Some state Senate proposals aim to prevent racial profiling by law enforcement. The measures would broaden law enforcement reporting standards, require training on biased policing and hold agencies and officers liable for biased policing practices.
Missouri ACLU Executive Director Jeffrey Mittman says a 2014 vehicle stops report conducted by the Attorney General’s office found that African Americans were stopped by Missouri law enforcement 66% more often than white drivers.
“For fifteen years in nearly every jurisdiction across the state, what we see is a disturbing disparity.

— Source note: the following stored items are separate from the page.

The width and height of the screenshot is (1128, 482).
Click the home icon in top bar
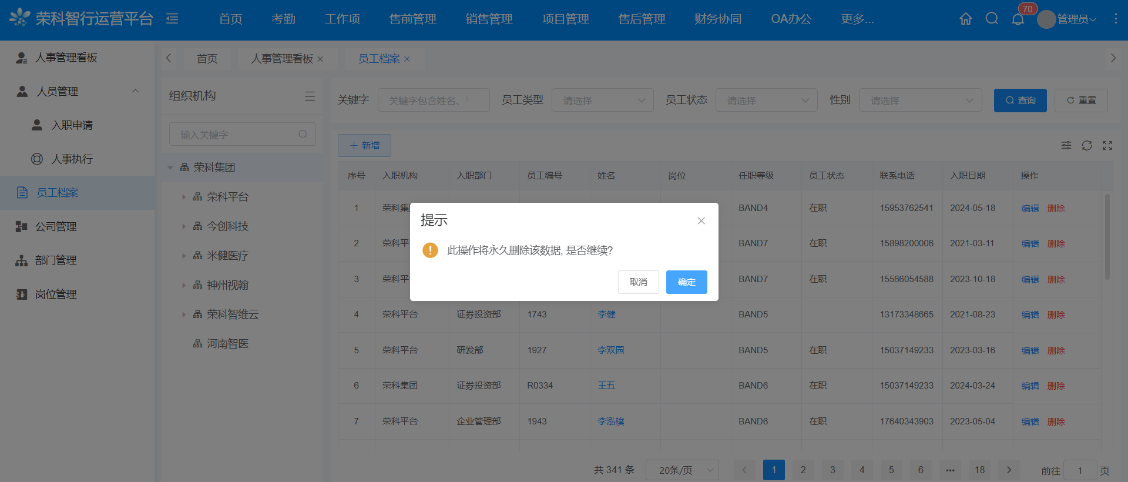click(965, 19)
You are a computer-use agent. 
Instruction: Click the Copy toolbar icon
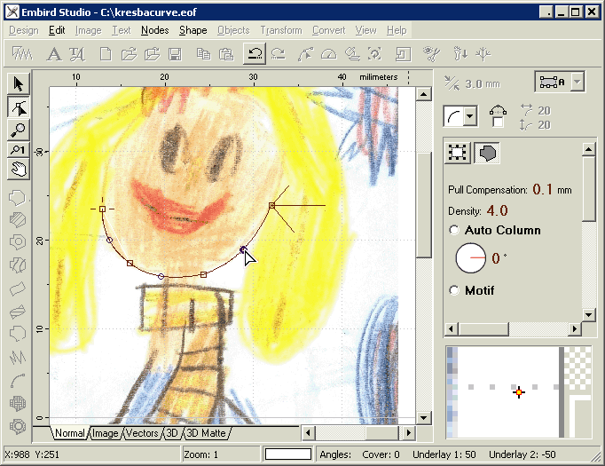(x=203, y=54)
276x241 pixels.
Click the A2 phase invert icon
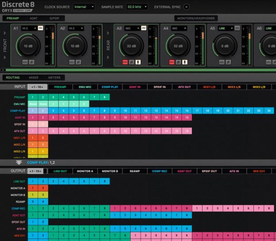pyautogui.click(x=78, y=62)
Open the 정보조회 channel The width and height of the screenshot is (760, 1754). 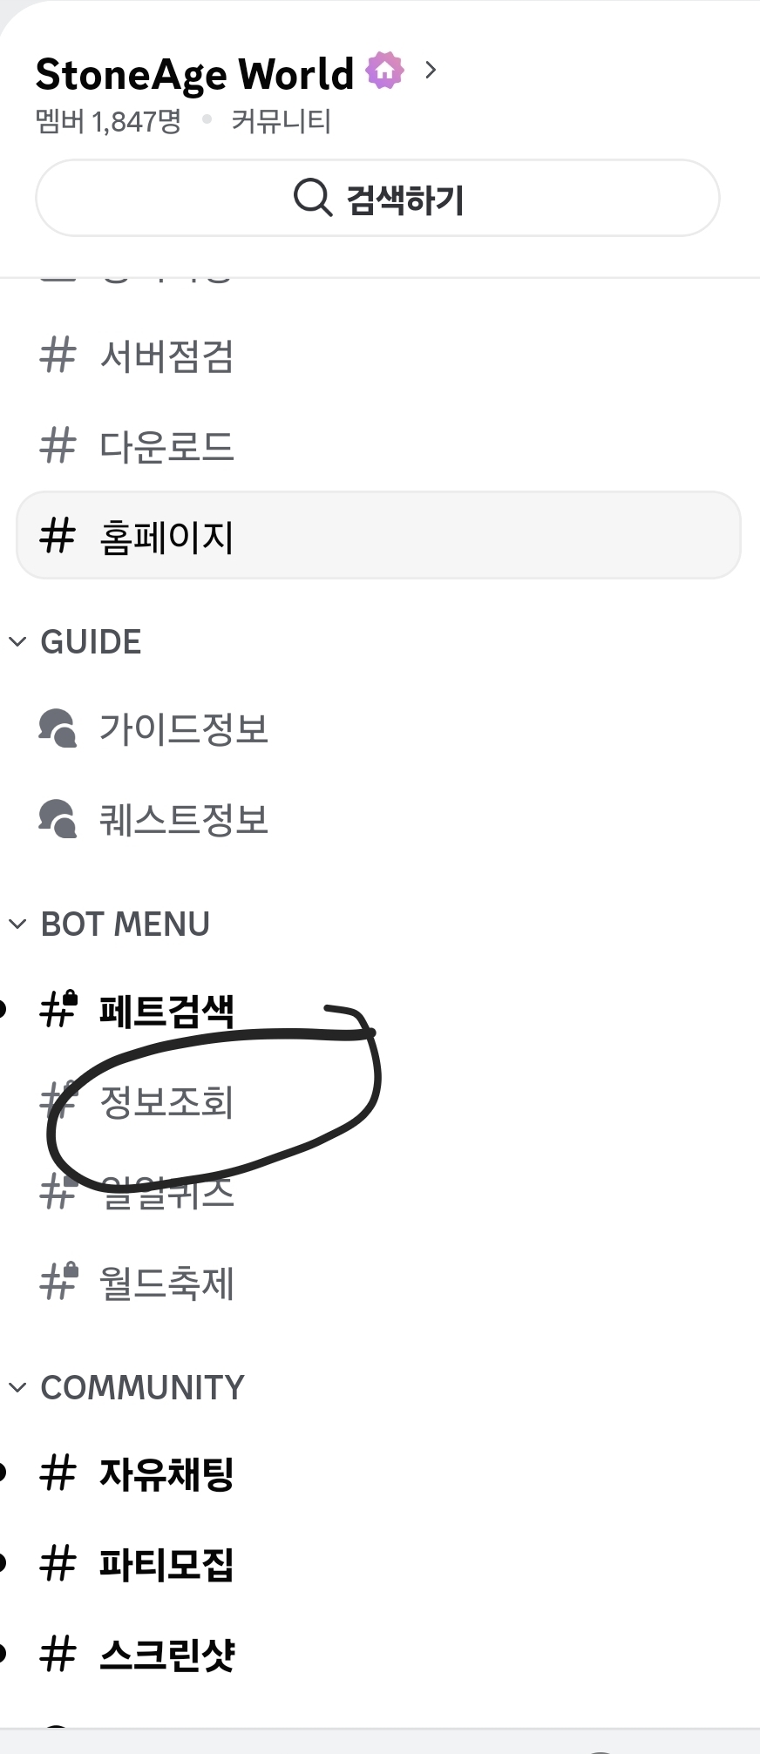(166, 1101)
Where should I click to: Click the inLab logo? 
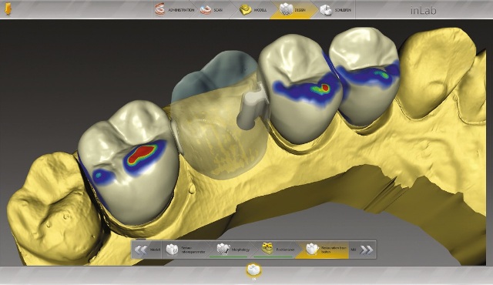pos(423,10)
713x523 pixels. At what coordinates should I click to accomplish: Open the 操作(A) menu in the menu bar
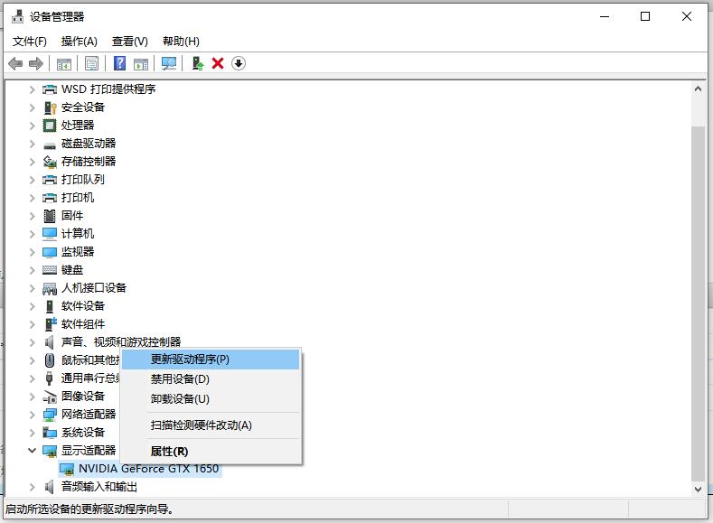pyautogui.click(x=79, y=42)

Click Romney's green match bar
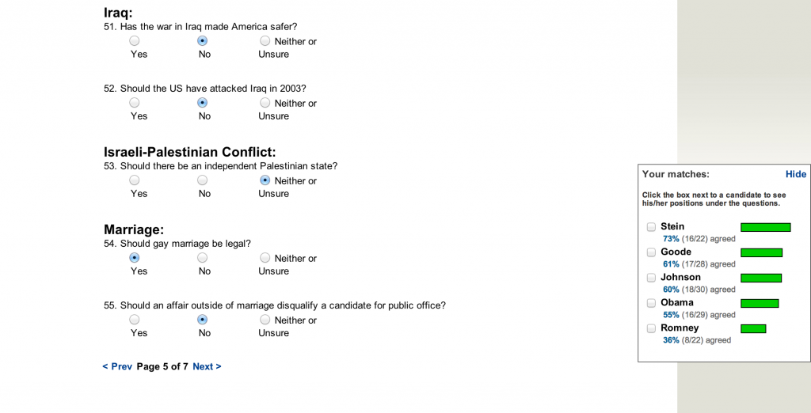(x=753, y=329)
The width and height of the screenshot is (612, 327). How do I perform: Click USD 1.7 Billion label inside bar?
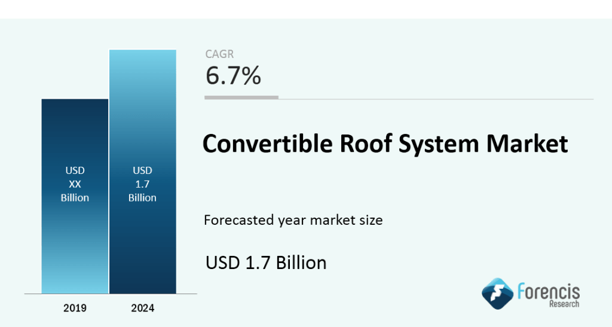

If you are a person of color, if you are African-American, you are more likely to be stopped by police, you are more likely to be searched, you are more likely to be arrested, even though of those individuals who are stopped, if you are white you are actually more likely to have contraband in your car,” said Mittman.
That report also found that Hispanics were nearly two times more likely than white citizens to be searched.
“Senator Nasheed and Representative Dogan said enough is enough. It’s not enough to simply gather data. What we must do is have legislation that addresses a clear problem,” said Mittman. “If we have police departments in the state of Missouri that are consistently treating African-Americans or persons of color unequally and denying their constitutional rights, this is a fix for that. It also addresses pedestrian stops and ensures that if there is a search, it is consensual.”
The Fraternal Order of Police believes law enforcement should be able to police themselves on racial profiling issues.